#### Goal
Update the lines from the line with "coordinates (476, 217)." to the line with "(952, 552)." by changing "particular" to "specific", keeping everything else the same, and give only those lines.

Stored items from a collection:
================

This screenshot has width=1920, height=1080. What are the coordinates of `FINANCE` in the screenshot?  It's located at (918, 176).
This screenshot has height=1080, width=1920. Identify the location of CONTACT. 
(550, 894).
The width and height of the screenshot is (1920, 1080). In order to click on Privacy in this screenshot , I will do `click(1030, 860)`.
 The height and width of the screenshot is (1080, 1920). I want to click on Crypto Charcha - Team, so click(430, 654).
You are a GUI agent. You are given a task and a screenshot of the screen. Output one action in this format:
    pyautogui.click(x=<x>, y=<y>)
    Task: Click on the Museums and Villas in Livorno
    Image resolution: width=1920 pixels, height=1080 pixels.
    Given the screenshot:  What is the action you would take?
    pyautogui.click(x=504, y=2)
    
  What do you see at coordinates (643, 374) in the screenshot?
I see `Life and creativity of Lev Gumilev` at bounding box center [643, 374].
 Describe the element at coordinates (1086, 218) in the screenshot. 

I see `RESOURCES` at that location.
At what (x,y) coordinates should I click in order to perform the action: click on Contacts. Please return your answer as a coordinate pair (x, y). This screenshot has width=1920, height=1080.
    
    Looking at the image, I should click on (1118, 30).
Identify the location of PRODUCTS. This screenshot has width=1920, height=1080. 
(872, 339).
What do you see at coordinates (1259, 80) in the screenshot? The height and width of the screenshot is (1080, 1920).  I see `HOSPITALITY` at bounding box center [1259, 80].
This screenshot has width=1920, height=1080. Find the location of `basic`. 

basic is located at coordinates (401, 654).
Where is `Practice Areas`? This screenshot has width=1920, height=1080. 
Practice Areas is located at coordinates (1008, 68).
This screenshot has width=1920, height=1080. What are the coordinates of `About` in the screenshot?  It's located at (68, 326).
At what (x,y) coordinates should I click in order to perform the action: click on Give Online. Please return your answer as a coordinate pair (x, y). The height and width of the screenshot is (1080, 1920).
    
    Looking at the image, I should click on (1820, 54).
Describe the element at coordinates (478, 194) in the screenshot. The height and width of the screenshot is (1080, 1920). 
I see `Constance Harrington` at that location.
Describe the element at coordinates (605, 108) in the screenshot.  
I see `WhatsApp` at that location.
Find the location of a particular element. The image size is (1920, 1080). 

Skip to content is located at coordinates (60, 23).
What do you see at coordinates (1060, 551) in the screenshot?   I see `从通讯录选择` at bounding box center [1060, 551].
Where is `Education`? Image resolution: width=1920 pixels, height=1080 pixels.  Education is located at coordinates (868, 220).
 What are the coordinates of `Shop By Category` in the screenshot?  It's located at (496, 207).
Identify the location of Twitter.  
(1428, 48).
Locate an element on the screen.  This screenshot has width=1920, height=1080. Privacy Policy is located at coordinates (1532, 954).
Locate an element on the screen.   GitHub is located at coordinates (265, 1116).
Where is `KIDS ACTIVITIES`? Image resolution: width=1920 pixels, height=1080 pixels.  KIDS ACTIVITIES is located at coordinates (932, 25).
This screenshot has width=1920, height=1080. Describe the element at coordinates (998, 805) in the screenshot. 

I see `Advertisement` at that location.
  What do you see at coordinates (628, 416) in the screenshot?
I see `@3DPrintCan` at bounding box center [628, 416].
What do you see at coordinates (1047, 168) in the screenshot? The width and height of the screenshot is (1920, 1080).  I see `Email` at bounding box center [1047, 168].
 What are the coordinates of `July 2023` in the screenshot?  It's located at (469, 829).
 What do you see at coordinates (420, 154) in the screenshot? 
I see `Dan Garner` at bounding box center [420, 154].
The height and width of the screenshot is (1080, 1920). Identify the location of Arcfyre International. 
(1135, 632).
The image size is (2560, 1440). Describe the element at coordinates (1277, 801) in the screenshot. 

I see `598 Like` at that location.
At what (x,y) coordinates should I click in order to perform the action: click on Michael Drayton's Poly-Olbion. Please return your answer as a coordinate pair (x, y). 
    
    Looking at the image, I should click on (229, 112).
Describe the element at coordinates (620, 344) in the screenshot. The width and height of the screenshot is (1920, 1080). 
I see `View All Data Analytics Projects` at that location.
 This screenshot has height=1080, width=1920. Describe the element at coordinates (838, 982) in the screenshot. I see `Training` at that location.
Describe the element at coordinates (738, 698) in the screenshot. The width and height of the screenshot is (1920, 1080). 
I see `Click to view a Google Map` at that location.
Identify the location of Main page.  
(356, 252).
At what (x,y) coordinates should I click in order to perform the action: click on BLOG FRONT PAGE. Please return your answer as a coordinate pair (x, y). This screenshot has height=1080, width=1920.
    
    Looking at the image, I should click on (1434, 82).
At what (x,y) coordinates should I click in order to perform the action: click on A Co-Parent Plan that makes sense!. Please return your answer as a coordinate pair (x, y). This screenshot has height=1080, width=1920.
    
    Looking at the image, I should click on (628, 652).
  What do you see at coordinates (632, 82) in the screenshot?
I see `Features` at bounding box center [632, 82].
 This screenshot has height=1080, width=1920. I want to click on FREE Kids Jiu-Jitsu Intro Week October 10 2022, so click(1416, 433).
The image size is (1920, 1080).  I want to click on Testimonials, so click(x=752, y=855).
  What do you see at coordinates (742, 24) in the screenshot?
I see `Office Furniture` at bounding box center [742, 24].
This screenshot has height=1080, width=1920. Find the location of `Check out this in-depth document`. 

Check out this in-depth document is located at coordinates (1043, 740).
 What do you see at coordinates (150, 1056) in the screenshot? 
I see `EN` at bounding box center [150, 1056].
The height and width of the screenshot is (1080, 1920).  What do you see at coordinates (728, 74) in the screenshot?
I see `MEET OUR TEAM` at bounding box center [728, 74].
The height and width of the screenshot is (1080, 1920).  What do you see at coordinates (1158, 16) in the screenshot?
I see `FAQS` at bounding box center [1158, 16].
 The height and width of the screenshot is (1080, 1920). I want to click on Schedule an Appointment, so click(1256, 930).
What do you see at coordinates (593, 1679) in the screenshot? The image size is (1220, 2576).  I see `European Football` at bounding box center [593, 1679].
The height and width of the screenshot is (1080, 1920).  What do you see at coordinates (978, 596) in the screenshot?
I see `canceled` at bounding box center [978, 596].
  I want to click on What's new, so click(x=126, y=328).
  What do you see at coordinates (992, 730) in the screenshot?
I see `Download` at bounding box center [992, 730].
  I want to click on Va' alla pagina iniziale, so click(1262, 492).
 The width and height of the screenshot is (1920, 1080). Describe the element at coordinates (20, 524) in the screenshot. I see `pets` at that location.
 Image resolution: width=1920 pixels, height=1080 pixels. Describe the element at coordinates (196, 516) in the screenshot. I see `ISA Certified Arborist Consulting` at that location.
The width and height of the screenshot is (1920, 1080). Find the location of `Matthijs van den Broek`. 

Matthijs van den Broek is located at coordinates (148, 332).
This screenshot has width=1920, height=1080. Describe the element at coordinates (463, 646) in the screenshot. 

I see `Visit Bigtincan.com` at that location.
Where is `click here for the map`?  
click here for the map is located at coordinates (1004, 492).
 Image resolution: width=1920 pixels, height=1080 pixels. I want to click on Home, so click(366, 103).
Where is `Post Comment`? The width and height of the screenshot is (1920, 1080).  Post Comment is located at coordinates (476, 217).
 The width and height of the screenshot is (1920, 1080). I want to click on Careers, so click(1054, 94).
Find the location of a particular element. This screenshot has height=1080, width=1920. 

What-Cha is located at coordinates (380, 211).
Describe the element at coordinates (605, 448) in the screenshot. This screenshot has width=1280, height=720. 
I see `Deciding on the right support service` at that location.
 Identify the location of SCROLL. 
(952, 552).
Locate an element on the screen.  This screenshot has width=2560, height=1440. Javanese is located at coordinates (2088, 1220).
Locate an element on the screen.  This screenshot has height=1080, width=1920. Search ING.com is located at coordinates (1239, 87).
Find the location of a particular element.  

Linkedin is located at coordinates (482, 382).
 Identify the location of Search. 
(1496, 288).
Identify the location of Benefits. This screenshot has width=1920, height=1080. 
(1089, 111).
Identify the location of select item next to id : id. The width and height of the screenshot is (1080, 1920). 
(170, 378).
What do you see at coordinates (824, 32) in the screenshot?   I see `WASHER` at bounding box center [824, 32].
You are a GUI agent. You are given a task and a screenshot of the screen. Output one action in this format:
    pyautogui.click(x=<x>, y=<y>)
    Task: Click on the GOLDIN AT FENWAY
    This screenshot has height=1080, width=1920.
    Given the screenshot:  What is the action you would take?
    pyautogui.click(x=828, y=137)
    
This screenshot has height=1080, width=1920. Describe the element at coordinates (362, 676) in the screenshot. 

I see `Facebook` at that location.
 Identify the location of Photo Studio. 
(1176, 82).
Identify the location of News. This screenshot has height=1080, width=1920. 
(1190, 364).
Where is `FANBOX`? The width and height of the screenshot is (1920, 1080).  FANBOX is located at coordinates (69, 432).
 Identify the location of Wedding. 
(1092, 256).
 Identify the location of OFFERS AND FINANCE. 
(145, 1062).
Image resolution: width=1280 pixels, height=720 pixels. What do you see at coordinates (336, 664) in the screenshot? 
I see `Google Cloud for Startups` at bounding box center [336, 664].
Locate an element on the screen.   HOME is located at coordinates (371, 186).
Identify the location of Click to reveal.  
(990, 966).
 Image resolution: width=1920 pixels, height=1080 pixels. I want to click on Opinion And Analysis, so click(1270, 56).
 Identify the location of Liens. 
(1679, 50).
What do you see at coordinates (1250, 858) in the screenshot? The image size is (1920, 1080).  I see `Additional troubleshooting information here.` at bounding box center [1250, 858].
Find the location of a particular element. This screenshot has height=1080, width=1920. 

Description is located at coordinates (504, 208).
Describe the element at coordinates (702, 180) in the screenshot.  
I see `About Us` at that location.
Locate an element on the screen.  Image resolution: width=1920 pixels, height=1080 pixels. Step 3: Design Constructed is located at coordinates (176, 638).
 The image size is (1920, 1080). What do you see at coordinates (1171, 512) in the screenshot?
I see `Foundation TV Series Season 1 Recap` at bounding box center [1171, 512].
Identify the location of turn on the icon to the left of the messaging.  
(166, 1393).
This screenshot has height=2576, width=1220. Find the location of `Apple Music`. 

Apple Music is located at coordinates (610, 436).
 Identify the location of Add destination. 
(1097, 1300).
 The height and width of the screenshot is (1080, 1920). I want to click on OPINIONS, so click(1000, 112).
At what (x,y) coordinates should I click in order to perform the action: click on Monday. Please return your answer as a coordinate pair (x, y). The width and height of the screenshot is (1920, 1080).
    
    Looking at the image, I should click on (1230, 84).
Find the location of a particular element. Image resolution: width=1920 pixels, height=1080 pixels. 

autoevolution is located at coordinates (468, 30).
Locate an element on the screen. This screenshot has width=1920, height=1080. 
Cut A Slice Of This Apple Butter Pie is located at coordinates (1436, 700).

================

#### Full answer
Where is `Post Comment`? The width and height of the screenshot is (1920, 1080).  Post Comment is located at coordinates (476, 217).
 The width and height of the screenshot is (1920, 1080). I want to click on Careers, so click(1054, 94).
Find the location of a specific element. This screenshot has height=1080, width=1920. 

What-Cha is located at coordinates (380, 211).
Describe the element at coordinates (605, 448) in the screenshot. This screenshot has width=1280, height=720. 
I see `Deciding on the right support service` at that location.
 Identify the location of SCROLL. 
(952, 552).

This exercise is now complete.